We drove West toward Central Avenue. I observed that the area East of Central Avenue was aesthetically appealing. I was struck by the modernity of the area, the attractive landscape, and the newness of it all. I felt comfortable. However, when we crossed Central Avenue the scenery changed. The buildings were retro, there was an abundance of strip malls blighted by neglect, there was more concrete than landscape making the environment feel hot and dull. People in various occupations of “DIS EASE” roamed the streets. My optimism began to fade the farther we drove away from Central.

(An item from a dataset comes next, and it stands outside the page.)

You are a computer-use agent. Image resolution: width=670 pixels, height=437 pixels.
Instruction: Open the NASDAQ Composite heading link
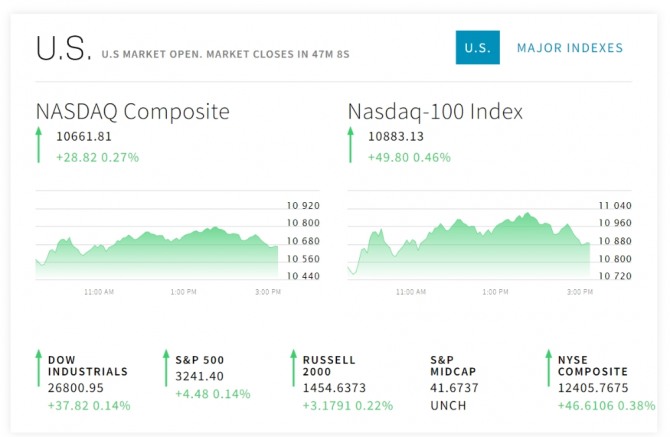[132, 111]
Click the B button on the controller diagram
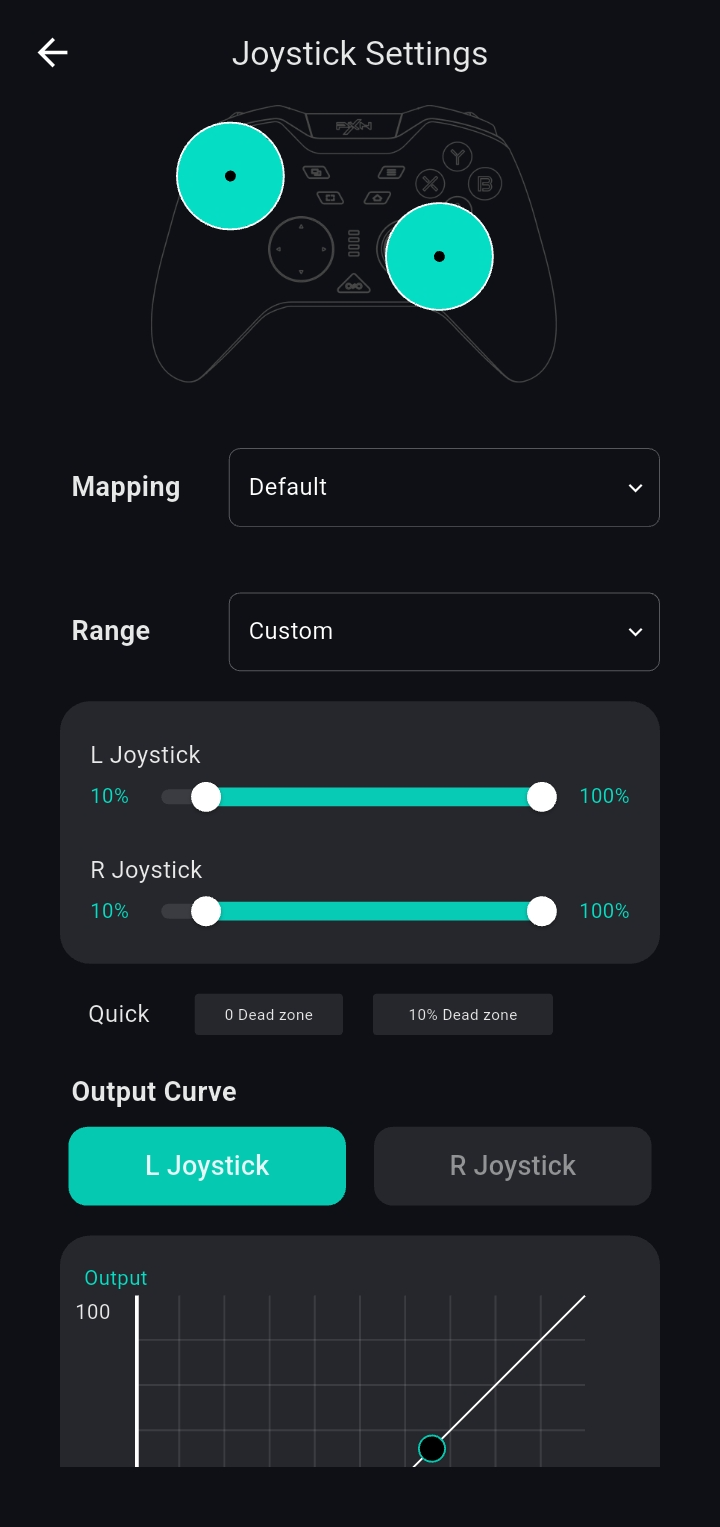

As we approached our destination I began to notice the signs pointing us to the university, one read “ Lopes County,” the moniker for the school’s mascot­– an antelope. In the distance I noticed structures that stood high above the others, as we moved closer I could see the campus. It appeared as a city unto itself. Once inside the gates, the urban disrepair and chaos felt far off. What’s my point?

This is my point. I inhabited this comfortable world of work. I got used to the routine, the bi-weekly paychecks, the stress of the job, and even occasional boredom, in spite of knowing that I am built for something else. Safety and security dominated my will and hovered over my dreams. So, each year I cocooned myself in a comfortable environment. After nearly five years and life changes, I am compelled to leave all that is familiar for uncertainty and discomfort.

Retirement is embarking on new territory, traveling between East and West Central. Home awaits, across Central, where the air is free, and I get strength from possibility. I am surrounded by things that are good for me and I good for them. But first, I have to get across Central. For now, we focus on healing, and trusting God for next steps– one at a time.